What makes the record time even more impressive is that McLaren had the P1 driven – not trucked – the 630km from its HQ outside of London to Germany.
On arrival, engineers said the bespoke Pirelli tyres were fine and didn’t need changing. They then engaged the P1’s ‘Race’ mode electronics and told Goodwin to go for his life. “Race” mode extends the active rear spoiler by 300mm, drops the car’s ride height by 50mm, and stiffens the suspension system by a whopping 300 per cent.
Result: a track-focused P1 racer generating 600kg of downforce, its active aerodynamics improving handling balance for greater cornering speeds.
The car’s hybrid drivetrain consists of a twin-turbo 3.8-litre V8 engine delivering 542kW and mated to an electric motor generating 131kw/h. McLaren says the set-up offers instant torque and throttle response and claims the P1 gets from 0-100km/h in 2.8 seconds, 0-200km/h in 6.8 seconds and 0-300km/h in 16.5 seconds. Top speed is 350km/h (217mph).

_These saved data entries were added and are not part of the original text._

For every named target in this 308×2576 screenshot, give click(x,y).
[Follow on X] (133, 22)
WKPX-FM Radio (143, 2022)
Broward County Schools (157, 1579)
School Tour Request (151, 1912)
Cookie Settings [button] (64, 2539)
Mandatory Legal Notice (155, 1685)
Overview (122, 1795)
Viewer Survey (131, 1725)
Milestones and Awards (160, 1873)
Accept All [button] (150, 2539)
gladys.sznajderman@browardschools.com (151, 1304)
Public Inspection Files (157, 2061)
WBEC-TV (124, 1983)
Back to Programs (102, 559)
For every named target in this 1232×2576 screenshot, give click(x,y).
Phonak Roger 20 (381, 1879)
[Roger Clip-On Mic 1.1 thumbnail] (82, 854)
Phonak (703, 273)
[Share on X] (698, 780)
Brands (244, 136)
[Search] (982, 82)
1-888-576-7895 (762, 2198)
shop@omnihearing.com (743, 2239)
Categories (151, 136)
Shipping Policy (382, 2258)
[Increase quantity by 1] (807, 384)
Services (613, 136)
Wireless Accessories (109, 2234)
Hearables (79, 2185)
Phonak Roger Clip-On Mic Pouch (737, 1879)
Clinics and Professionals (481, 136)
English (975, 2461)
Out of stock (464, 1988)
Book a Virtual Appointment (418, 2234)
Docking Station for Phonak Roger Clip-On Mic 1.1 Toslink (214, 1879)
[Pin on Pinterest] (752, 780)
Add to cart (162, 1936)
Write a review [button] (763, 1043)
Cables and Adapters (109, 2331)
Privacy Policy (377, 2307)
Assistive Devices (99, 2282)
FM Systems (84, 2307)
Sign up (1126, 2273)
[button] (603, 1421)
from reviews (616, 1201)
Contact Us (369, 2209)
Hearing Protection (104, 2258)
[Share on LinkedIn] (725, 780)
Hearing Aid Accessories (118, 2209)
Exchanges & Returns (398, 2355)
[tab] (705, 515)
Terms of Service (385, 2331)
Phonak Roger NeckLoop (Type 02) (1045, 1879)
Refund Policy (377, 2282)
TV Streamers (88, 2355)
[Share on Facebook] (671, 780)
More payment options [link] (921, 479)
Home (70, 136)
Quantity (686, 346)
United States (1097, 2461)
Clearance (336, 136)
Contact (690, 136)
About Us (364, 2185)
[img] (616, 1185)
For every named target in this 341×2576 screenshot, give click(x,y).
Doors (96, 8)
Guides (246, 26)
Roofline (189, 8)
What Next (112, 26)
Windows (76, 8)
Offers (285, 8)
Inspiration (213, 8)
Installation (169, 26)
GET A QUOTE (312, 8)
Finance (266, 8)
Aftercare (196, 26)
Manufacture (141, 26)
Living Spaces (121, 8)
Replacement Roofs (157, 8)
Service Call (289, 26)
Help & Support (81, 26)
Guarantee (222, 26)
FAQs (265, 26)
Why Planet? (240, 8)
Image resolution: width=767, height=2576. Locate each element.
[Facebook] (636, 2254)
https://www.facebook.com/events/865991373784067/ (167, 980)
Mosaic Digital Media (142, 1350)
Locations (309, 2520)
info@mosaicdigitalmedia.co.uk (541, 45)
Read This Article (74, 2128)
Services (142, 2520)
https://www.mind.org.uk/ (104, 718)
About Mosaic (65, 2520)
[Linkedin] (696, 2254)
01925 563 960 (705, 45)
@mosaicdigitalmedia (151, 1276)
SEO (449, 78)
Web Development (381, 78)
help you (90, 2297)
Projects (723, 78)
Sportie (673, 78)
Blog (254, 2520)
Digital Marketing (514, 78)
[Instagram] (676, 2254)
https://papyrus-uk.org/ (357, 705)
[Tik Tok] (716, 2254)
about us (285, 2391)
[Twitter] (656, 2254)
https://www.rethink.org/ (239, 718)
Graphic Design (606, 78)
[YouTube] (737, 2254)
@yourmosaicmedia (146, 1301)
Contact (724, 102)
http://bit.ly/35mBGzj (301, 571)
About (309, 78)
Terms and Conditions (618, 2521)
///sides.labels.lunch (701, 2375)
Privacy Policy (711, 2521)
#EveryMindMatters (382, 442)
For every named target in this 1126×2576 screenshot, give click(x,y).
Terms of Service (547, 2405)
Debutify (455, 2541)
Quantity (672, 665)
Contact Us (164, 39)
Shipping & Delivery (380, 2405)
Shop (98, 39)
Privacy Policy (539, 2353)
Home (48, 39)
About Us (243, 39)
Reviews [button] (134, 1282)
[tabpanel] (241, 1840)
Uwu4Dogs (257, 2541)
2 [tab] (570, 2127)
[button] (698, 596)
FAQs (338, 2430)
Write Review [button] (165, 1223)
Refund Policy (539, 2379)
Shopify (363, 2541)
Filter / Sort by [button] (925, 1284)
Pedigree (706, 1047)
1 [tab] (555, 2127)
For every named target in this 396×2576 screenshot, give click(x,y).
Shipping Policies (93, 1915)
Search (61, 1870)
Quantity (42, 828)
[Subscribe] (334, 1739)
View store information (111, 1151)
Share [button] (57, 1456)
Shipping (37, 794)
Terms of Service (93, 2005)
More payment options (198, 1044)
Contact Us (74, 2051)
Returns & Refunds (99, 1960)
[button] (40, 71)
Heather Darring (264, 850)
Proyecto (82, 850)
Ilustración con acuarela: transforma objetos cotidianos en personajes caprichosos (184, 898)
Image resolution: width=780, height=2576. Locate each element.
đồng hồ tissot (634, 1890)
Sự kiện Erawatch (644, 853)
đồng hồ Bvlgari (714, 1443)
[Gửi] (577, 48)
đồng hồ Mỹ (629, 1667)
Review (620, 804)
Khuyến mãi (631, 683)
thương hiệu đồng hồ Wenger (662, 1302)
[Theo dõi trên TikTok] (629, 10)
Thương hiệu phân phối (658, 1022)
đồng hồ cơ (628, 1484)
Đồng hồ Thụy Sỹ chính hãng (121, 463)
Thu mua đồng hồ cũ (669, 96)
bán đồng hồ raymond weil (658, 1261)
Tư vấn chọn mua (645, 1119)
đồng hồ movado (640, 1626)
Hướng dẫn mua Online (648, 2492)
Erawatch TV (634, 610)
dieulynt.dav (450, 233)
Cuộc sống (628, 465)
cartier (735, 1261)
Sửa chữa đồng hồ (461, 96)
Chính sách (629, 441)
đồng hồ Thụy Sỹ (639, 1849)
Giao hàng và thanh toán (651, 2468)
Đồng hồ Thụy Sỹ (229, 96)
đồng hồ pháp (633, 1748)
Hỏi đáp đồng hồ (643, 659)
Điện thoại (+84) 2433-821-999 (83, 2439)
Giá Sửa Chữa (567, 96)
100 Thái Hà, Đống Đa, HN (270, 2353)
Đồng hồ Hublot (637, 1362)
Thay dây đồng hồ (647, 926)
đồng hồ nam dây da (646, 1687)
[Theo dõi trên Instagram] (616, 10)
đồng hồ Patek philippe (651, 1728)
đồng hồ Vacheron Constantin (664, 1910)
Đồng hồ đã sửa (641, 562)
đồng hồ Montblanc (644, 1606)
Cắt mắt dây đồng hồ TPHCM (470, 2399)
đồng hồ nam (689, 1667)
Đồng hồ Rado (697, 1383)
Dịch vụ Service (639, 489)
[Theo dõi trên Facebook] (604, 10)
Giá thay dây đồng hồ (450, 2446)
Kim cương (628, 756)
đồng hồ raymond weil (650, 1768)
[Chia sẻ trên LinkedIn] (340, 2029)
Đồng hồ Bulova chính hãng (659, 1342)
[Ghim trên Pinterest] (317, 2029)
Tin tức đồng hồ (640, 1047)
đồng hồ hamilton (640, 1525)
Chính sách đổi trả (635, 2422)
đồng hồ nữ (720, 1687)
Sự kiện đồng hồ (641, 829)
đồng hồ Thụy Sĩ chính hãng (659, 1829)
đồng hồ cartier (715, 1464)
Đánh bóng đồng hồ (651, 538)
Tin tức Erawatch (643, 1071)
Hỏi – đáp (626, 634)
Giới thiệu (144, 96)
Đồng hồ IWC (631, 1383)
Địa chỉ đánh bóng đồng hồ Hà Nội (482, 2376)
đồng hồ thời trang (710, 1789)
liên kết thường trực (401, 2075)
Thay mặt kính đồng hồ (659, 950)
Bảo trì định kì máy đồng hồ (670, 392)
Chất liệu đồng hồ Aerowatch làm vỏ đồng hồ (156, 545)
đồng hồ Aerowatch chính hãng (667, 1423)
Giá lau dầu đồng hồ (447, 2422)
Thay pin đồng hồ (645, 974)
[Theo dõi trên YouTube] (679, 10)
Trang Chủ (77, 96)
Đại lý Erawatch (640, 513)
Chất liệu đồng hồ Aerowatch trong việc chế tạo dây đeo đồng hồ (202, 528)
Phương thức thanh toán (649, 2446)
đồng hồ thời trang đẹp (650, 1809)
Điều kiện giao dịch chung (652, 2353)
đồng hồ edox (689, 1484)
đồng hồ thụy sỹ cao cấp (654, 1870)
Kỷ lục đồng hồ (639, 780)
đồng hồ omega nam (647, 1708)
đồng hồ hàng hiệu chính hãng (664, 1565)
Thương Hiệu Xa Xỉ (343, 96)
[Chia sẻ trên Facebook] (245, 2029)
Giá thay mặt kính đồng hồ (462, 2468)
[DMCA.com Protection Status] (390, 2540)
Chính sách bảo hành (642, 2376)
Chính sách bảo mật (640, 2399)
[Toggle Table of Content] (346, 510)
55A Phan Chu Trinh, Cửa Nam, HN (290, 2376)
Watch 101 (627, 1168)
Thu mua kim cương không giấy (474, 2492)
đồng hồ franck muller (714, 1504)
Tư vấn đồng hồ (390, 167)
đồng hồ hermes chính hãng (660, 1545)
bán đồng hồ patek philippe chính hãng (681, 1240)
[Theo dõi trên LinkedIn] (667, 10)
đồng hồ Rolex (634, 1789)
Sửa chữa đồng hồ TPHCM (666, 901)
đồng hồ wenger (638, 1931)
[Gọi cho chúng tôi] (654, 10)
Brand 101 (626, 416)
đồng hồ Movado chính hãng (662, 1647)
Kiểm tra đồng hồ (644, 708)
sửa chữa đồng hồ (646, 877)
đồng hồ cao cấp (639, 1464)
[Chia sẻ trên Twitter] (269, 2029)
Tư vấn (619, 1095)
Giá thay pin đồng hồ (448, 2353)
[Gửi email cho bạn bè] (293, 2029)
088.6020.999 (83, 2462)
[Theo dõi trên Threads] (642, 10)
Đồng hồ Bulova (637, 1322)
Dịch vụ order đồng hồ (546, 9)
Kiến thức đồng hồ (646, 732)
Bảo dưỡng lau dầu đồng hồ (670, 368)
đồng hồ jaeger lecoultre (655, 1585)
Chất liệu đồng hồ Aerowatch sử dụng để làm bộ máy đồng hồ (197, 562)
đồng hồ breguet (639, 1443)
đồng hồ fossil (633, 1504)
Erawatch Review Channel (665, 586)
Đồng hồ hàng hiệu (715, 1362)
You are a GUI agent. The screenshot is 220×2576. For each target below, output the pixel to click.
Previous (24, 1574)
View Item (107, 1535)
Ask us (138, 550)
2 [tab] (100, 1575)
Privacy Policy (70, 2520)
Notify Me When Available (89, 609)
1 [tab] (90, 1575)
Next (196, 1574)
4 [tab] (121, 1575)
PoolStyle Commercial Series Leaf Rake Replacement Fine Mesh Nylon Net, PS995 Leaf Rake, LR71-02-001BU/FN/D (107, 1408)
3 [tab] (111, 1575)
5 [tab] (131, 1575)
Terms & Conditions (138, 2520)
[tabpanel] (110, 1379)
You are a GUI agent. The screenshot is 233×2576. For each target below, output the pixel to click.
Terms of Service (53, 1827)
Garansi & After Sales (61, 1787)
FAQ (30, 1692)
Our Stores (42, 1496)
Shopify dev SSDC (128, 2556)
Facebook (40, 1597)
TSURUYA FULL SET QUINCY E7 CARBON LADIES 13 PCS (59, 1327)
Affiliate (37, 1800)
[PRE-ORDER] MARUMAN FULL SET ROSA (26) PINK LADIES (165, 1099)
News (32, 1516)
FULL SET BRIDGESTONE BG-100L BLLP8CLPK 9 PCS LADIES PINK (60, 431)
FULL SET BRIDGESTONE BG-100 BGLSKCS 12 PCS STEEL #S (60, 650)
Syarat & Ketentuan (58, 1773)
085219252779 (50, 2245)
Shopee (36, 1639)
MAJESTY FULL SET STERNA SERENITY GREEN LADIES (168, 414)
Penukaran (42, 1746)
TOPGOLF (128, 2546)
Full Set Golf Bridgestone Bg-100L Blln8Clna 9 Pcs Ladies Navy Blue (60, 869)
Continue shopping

For Goodwin, the circuit’s 154 off-camber corners, dramatic elevation and direction changes, and tight, technical sections finished with the 3.5km-long straight demanded an optimised set- up. He was subject to lateral g-forces of 3.9g and changed gear on average every six seconds.
”The track is like the rollercoaster from hell,” said Goodwin. “However, the car feels balanced and poised throughout, and inspires you to push on with the levels of grip and all-round ability.
“The acceleration is absolutely amazing. I have only experienced acceleration like this before in a Formula 1 car.
“With a car this fast, stability is just as important as ultimate grip, and some of the bumpiest sections of the track are also the fastest.
“The relentless climb towards the Karussell (highest point) is dealt with in a few spectacular moments as the full combined power of the powertrain punches the car up this long incline.
“At the top of the hill is one of the fastest corners on the lap, with a approach speed of around 300 km/h. The track is really bumpy here, but the corner is dispatched with a light dab of the brakes in fifth gear.”
From here, the McLaren P1 enters the final stages of the lap, and the sprint on the Dottinger Hohe straight to the finish.
Goodwin again: “The straight disappears in no time. The acceleration is brutal, but when you press the DRS (Drag Reduction System, or rear wing) button, it ramps up even further as the car slips through the air, and you arrive at the limited top speed of 330kpm/h in no time.
“And then, the car just sits there – ‘cruising’ – at this surreal speed, with the rough tarmac and Eifel mountain scenery flying by as if it’s a movie on fast forward.
McLaren Automotive CEO Mike Flewitt said the result was a true testament to the development team.
“The desire to push the envelope of performance, and achieve the sub-seven minute lap time, shows the spirit of (NZ-born founder) Bruce McLaren lives in the company 50 years on,” he said.